→ **Stated task**: Put the lines below into a Markdown table with two columns, No. for the row number and Line for the line itself, skipping any blank lines. Leave the pictures out.

→ **Source material**:
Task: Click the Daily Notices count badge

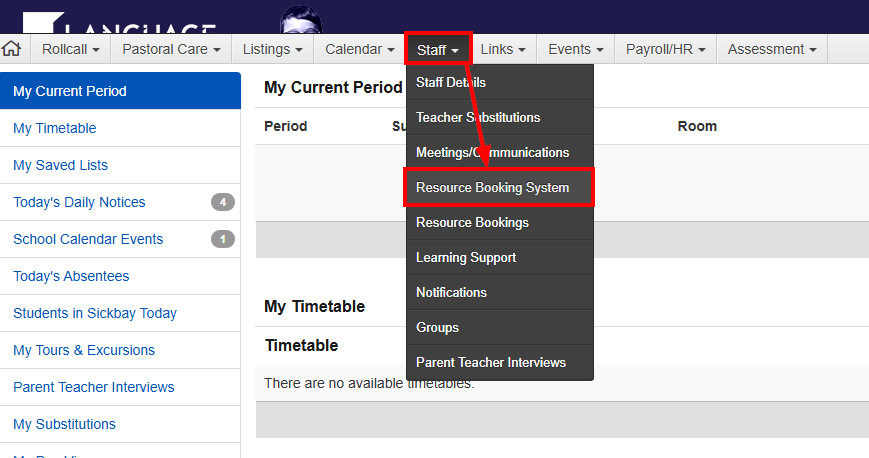Action: click(x=223, y=202)
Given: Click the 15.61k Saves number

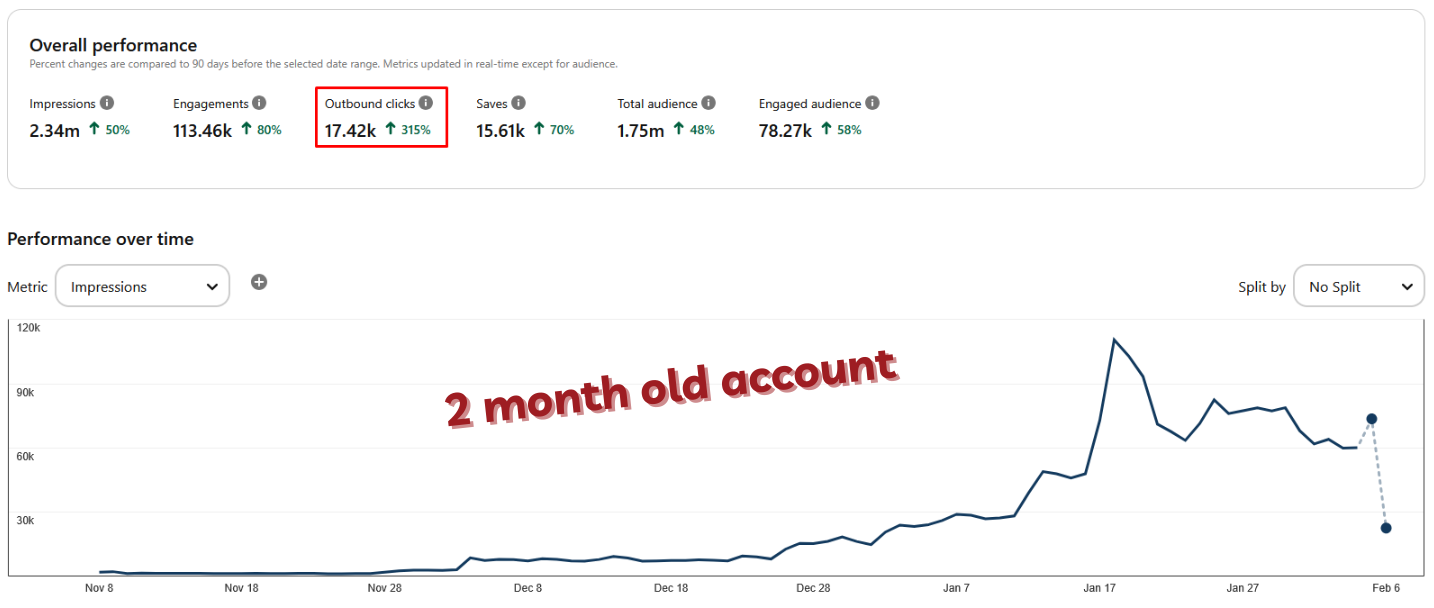Looking at the screenshot, I should (x=500, y=130).
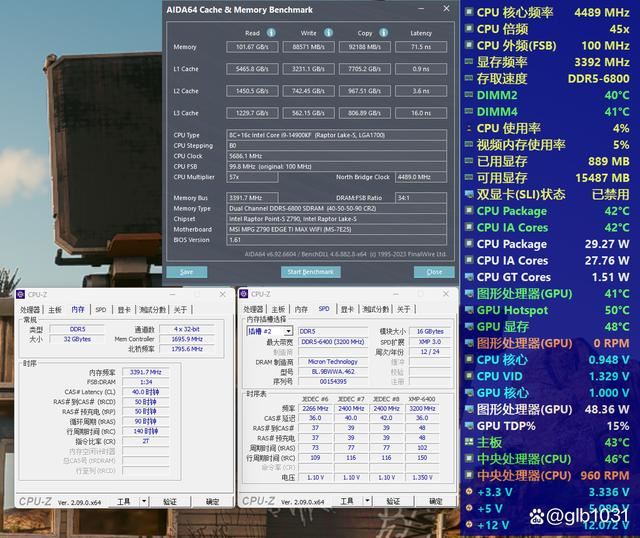
Task: Click the CPU 核心频率 sensor icon
Action: tap(469, 12)
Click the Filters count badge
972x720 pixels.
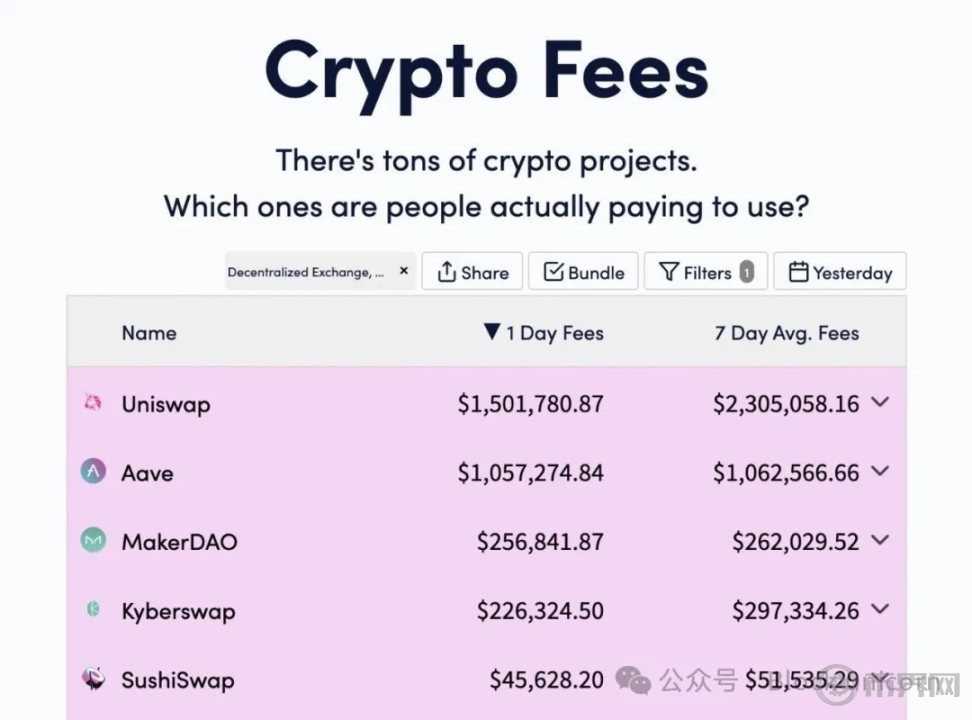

→ **Exercise output**:
| No. | Line |
|---|---|
| 1 | Task: Click the Daily Notices count badge |
| 2 | Action: click(x=223, y=202) |
| 3 | Given: Click the 15.61k Saves number |
| 4 | Looking at the screenshot, I should (x=500, y=130). |
| 5 | Task: Click the CPU 核心频率 sensor icon |
| 6 | Action: tap(469, 12) |
| 7 | Click the Filters count badge |
| 8 | 972x720 pixels. |